**WORK TO DO**
Reproduce every entry below character for character, keeping each line as it is.

----

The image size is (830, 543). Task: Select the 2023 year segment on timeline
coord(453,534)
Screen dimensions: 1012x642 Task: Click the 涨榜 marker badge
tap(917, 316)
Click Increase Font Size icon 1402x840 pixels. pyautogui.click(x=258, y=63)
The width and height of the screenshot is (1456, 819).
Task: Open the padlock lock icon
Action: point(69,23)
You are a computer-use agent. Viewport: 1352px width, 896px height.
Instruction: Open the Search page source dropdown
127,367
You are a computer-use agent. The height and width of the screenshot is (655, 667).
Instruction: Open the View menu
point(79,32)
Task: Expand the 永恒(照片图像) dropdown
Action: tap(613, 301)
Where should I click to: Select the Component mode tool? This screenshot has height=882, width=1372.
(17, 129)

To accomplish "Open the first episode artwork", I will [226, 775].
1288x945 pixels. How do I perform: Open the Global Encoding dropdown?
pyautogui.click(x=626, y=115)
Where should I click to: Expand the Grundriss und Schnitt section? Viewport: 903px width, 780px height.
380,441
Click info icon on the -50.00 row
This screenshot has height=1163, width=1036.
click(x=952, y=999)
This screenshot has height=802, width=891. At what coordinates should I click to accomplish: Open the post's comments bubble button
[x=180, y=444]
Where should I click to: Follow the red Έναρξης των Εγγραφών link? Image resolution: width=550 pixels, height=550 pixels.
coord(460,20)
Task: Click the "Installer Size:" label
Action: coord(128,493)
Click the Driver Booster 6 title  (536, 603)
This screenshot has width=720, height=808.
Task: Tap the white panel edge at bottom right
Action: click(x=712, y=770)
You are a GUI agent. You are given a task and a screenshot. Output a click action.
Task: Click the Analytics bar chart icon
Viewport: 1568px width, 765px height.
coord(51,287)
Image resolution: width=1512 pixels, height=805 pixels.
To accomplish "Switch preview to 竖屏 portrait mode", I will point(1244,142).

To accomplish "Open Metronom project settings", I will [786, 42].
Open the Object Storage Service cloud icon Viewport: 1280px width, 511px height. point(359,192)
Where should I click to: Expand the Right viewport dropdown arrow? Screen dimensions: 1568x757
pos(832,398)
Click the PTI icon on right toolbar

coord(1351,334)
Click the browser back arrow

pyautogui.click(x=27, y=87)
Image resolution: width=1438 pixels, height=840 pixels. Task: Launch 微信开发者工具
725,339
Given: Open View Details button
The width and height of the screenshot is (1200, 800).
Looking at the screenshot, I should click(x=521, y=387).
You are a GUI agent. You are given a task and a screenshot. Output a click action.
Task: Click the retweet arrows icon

----

**RESPONSE TO THE TASK**
The image size is (830, 543). Task: Select the 2023 year segment on timeline
coord(453,534)
Screen dimensions: 1012x642 Task: Click the 涨榜 marker badge
tap(917, 316)
Click Increase Font Size icon 1402x840 pixels. pyautogui.click(x=258, y=63)
The width and height of the screenshot is (1456, 819).
Task: Open the padlock lock icon
Action: point(69,23)
You are a computer-use agent. Viewport: 1352px width, 896px height.
Instruction: Open the Search page source dropdown
127,367
You are a computer-use agent. The height and width of the screenshot is (655, 667).
Instruction: Open the View menu
point(79,32)
Task: Expand the 永恒(照片图像) dropdown
Action: tap(613, 301)
Where should I click to: Select the Component mode tool? This screenshot has height=882, width=1372.
(17, 129)

To accomplish "Open the first episode artwork", I will [226, 775].
1288x945 pixels. How do I perform: Open the Global Encoding dropdown?
pyautogui.click(x=626, y=115)
Where should I click to: Expand the Grundriss und Schnitt section? Viewport: 903px width, 780px height.
380,441
Click info icon on the -50.00 row
This screenshot has height=1163, width=1036.
click(x=952, y=999)
This screenshot has height=802, width=891. At what coordinates should I click to accomplish: Open the post's comments bubble button
[x=180, y=444]
Where should I click to: Follow the red Έναρξης των Εγγραφών link? Image resolution: width=550 pixels, height=550 pixels.
coord(460,20)
Task: Click the "Installer Size:" label
Action: coord(128,493)
Click the Driver Booster 6 title  (536, 603)
This screenshot has width=720, height=808.
Task: Tap the white panel edge at bottom right
Action: click(x=712, y=770)
You are a GUI agent. You are given a task and a screenshot. Output a click action.
Task: Click the Analytics bar chart icon
Viewport: 1568px width, 765px height.
coord(51,287)
Image resolution: width=1512 pixels, height=805 pixels.
To accomplish "Switch preview to 竖屏 portrait mode", I will point(1244,142).

To accomplish "Open Metronom project settings", I will [786, 42].
Open the Object Storage Service cloud icon Viewport: 1280px width, 511px height. point(359,192)
Where should I click to: Expand the Right viewport dropdown arrow? Screen dimensions: 1568x757
pos(832,398)
Click the PTI icon on right toolbar

coord(1351,334)
Click the browser back arrow

pyautogui.click(x=27, y=87)
Image resolution: width=1438 pixels, height=840 pixels. Task: Launch 微信开发者工具
725,339
Given: Open View Details button
The width and height of the screenshot is (1200, 800).
Looking at the screenshot, I should click(x=521, y=387).
You are a GUI agent. You are given a task and a screenshot. Output a click action.
Task: Click the retweet arrows icon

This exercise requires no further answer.